Cheap Chinese imports undercut local industries and jobs in the Americas, just like they did in the United States.
Beijing’s loans might have come with fewer strings, but they also come at the expense of labor, the environment, and the rule of law.
And what strings Beijing did attach often required governments to repay loans with precious natural resources, or to give Chinese firms privileged access to your telecommunications or energy sectors.
And at the same, Beijing has exported its surveillance state all across the Americas — as it has all across the world.
They’ve equipped some nations with thousands of facial recognition cameras.
And in one other country, they’re helping create “Fatherland Cards” for every citizen that the government could use to silence dissent and control access to vital government services.
And in exchange for internet access from companies like Huawei, some governments have risked handing Beijing a backdoor to track every conversation in their borders.
And while I know that ties with Beijing have come with real, tangible, short-term benefits, they’ve come with a troubling long-term agenda — to turn back the clock to a time when governments should ignore the people they serve and disregard concerns about human rights, and labor, and the environment.
That’s not a world we should want to live in, and it’s not a future for the Americas we should accept as stewards of the next generation in your countries or in mine.
I’m not here today just to complain about China. I came to challenge my own government to finally offer a compelling alternative.

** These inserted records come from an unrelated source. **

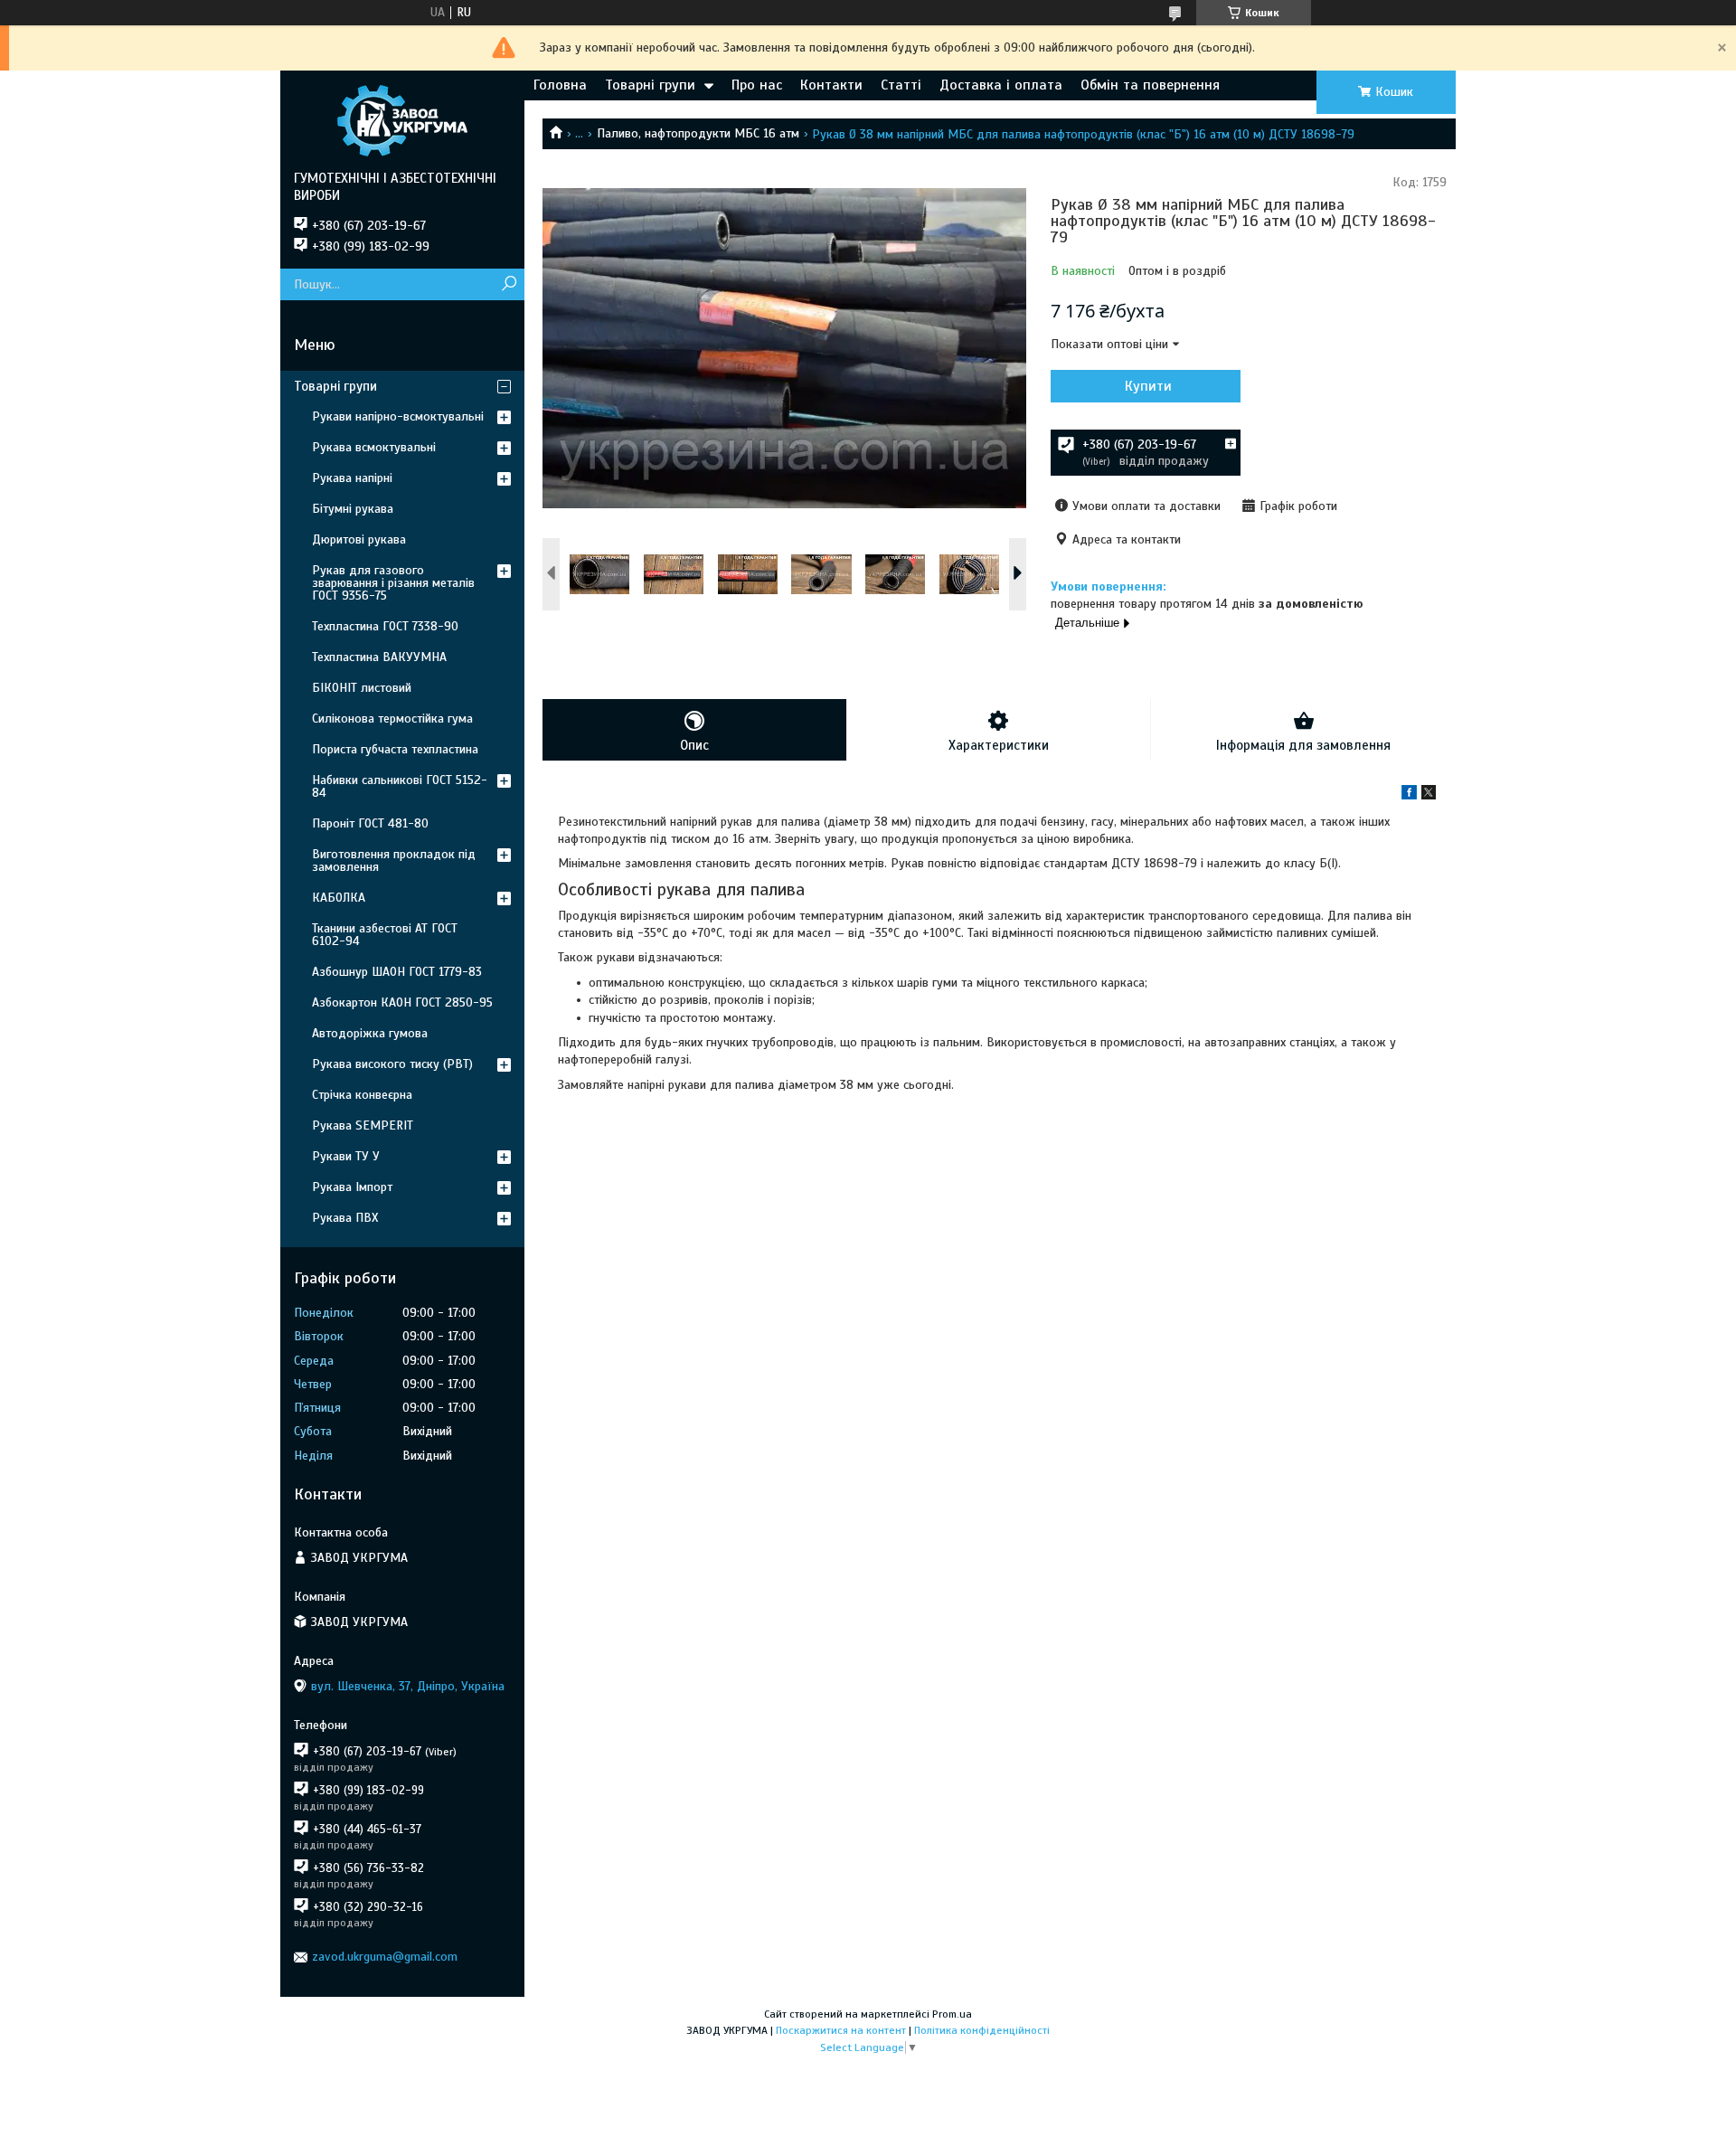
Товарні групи (650, 85)
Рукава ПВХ (345, 1217)
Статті (901, 85)
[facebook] (1409, 795)
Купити (1148, 386)
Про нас (756, 85)
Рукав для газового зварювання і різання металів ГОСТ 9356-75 (393, 583)
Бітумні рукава (352, 508)
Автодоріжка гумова (370, 1033)
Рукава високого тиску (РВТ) (392, 1064)
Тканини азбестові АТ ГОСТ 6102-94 (385, 935)
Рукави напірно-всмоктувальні (398, 416)
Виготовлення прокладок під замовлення (394, 860)
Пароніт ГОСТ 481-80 (370, 823)
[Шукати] (508, 284)
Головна (560, 85)
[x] (1428, 795)
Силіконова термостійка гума (392, 718)
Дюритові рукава (359, 539)
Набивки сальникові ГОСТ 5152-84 (399, 786)
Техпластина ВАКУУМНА (379, 657)
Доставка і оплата (1000, 85)
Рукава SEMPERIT (362, 1125)
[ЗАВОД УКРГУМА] (402, 120)
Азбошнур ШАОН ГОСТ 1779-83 (397, 971)
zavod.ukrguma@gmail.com (385, 1956)
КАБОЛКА (338, 897)
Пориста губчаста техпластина (395, 749)
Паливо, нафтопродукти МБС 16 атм (698, 133)
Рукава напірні (352, 478)
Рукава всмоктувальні (374, 447)
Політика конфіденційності (982, 2030)
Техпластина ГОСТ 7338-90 (385, 626)
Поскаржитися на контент (841, 2030)
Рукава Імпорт (352, 1187)
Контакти (831, 85)
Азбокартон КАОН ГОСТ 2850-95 (402, 1002)
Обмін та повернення (1150, 85)
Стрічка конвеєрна (362, 1094)
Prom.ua (952, 2014)
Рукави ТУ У (346, 1156)
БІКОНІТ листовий (361, 687)
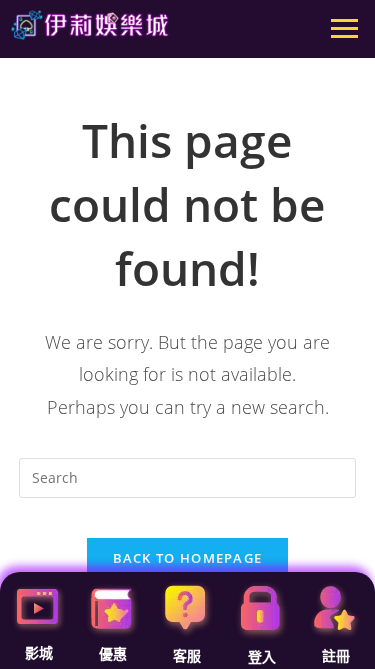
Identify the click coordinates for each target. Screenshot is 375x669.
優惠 (113, 654)
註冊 (336, 656)
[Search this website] (188, 476)
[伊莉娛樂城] (90, 25)
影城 (39, 653)
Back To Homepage (188, 558)
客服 (187, 656)
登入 (262, 657)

To live up to our values in our shared struggle for democracy.
And to say that if it was a mistake years ago to make our engagement in the Americas all about the Soviet Union, it would be a mistake today to make it all about China.
We should understand and we should deepen our partnership with the Americas for its own sake — for our own sake. And there are so many opportunities for progress:
On trade, let’s bring the jobs and industry we exported back to China and to Southeast Asia to our hemisphere. Costa Rica’s partnership with Intel is a perfect example of how we can create jobs and secure our supply chains as a hemisphere.
For the first time since Ronald Reagan was our president, the United States has finally passed a bill to bring an industry — the semiconductor industry — back to the United States of America. We should build on that here in this hemisphere.
On climate, between Latin America’s abundant critical minerals and our abundant oil and natural gas, our hemisphere has everything it needs to achieve energy independence; to set an example to the world of a more integrated, secure, and resilient energy infrastructure. And to lead the global transition to clean energy. And to show people how we can create jobs while we’re doing that.
On migration, it’s past time for the U.S. to fix our broken immigration system. And we can start by passing the bill I helped write in 2013 that provided a pathway to citizenship for 11 million undocumented people that are here; that gave a pathway to the DREAMers that have known no other country but our own; that modernized our visa system; and secured our border with 21st century technology — not a medieval wall.
And speaking of medieval, we have to reform investment bodies that haven’t kept pace with the 21st century. We need to cut the red tape and make it much easier for governments and businesses in the Americas to access investments from institutions like the Development Finance Corporation, the World Bank, and the IADB.
And I see no reason — especially when I see the young people that are here — why we can’t double, or even triple, opportunities for people in our hemisphere to learn from one another — students, Peace Corps volunteers, doctors, entrepreneurs, authors, climate activists.
Whatever we do, we can’t let another 40 years pass without seizing the enormous opportunity for partnership across the Americas.
Because as Colorado shows, we share more than a hemisphere; we share a braided culture, an economy, and a people. And we share a common destiny. Let’s write that together.